Interviews, insight & analysis on digital media & marketing

The delivery robot always rings twice?

by Glynn Davis, founder, Retail Insider

When attending a technology conference hosted by Oracle around 2015 at the newly opened St Pancras Hotel in London the afternoon sessions included a presentation by the founders of Starship Technologies showcasing their autonomous delivery robot.

As the six-wheeled rectangular box with protruding aerial ambled around the stage I’ll admit I initially thought it was more gimmick than anything and had zero chance of gaining any sort of traction in its aim of delivering food items to people’s homes. 

Although the robots are hardly a regular sighting on most high streets around the UK they continue to be rolled out, notably through a partnership with the Co-op. This has involved the recent announcement of a service that will supply over 6,500 homes in the Wakefield area with groceries picked from local Co-op stores. This adds to services around areas including Milton Keynes, Northampton, Bedford and Cambridge. Overseas it has partnered with Grubhub in the US and S-Group in Finland.  

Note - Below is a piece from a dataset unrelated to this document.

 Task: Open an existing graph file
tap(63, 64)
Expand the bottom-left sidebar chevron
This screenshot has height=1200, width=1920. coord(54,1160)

Starship currently operates a fleet of 2,000 robots – with the industry-wide acronym of ARDRs (autonomous roadside delivery robots) – that use a combination of GPS, cameras, ultrasonic sensors, radar, neural networks and (of course) AI to enable them to map environments to an impressive accuracy of only one inch. What this results in is a service that could be delivering food for a cost of only 6 cents per mile versus 20-times this amount for solutions involving humans, according to research from ARK Invest, which calculates larger deliver robots would cost around 40 cents per mile. 

One such larger solution has been developed by Nuro and utilises long and short-range sensors, thermal imaging cameras, radar, and audio/microphone sensors on its autonomous vehicles. It has agreed a deal with Uber Eats and is undertaking testing in Texas that could see the ARDR being rolled out widely.

The costs-per-mile for such delivery solutions are certainly impressive because the so-called ‘last mile’ of delivery continues to be problematic for online retailers. It is not only expensive but is prone to missed deliveries that simply add further cost onto the already economically onerous fulfilment process. As many as 36% of people have received a ‘sorry you were out’ card even for a delivery when they were at home, according to research from Parcel Pending by Quadient, which also found that 35% of people surveyed are more worried about parcel theft now than they were before Covid-19.

Robots are obviously not the only last mile solution available to retailers. Quadient is advocating secure lockers as an alternative both to robots and more meaningfully to click & collect, which has been the preferred cost-effective fulfilment method of many retailers. Even for mighty Amazon – without many of its own physical stores – this type of solution is proving increasingly attractive.

It has been promoting alternatives to home delivery in the US, with a recent initiative involving offering customers $10 to pick-up goods rather than have them delivered. Locations include Whole Foods, Amazon Fresh and Kohl’s stores. The company also has secure lockers.

Certainly these click & collect-type services, which include curbside pick-up in the US, can have a meaningful impact on a retailer’s economics. Target has found its average fulfilment cost per unit has fallen 40% over the past four years as these services have grown. The company now has a very impressive 95% of its total sales, including digital, fulfilled from its stores.

Care has to be taken though because, according to Quadient, as many as 45% of people say existing click & collect services, which often involve a customer services desk or a dedicated counter, have involved a poor experience leaving them with the view that they are too frustrating to use on a regular basis.

The balancing of economics and customer service is a perennial consideration for retailers and this is particularly acute when it comes to delivery – especially the last mile component – because e-commerce continues to be the fastest growing part of most retailers’ operations.

Whether this means Starship robots will become a feature on many more high streets remains to be seen but whatever happens they have already proved me wrong and I no longer regard them, or any other rival ARDRs, as gimmicks.